_WHAT YOU WILL DO_
Retype the records in full, and please keep the pictures out of the copy.

Stored records:
>>

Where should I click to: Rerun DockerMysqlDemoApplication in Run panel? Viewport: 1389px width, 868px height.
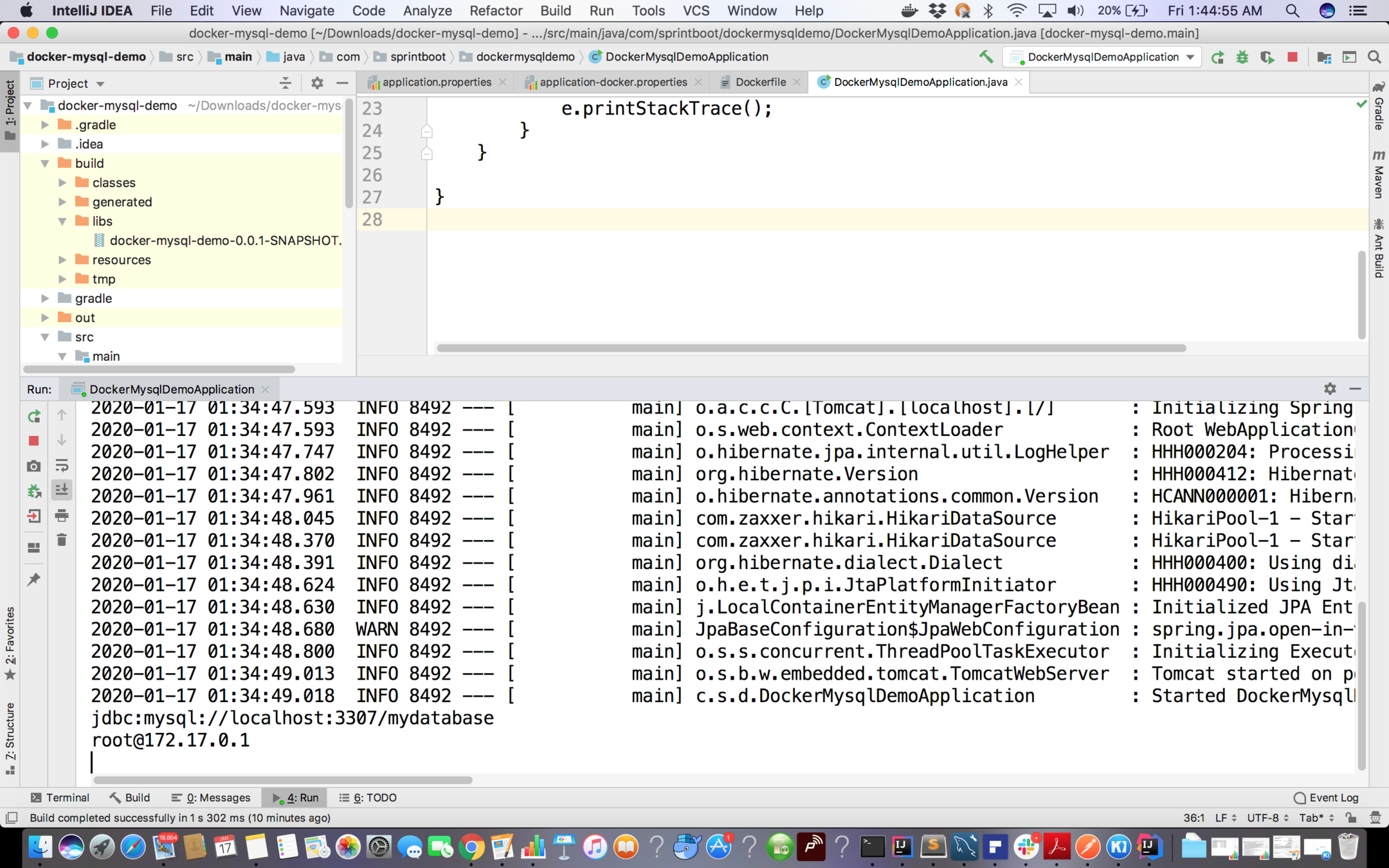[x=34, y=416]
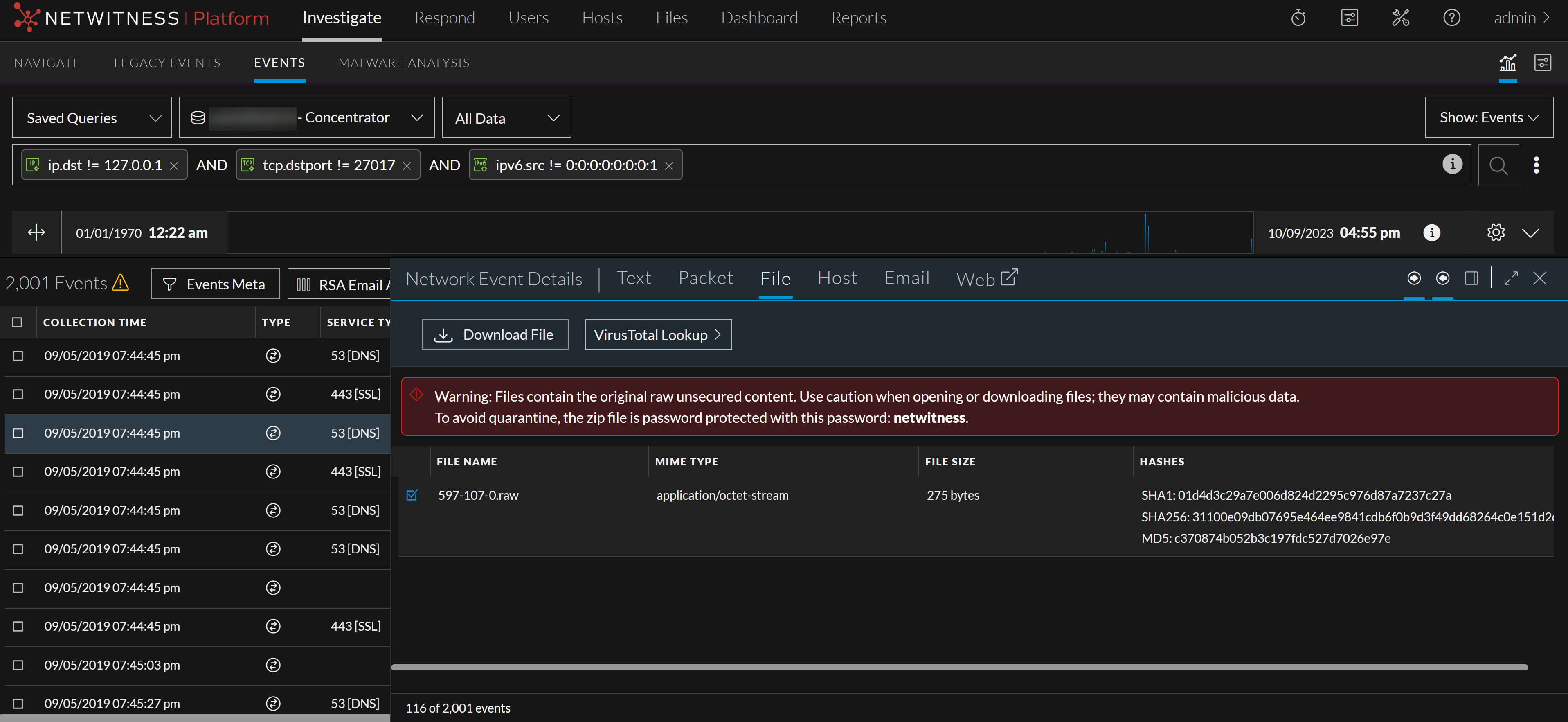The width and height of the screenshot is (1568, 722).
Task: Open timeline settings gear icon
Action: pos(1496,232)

<<

_COMPLETED EXERCISE_
Where should I click to: Rerun DockerMysqlDemoApplication in Run panel? Viewport: 1389px width, 868px height.
[x=34, y=416]
The width and height of the screenshot is (1568, 722).
Task: Open timeline settings gear icon
Action: pos(1496,232)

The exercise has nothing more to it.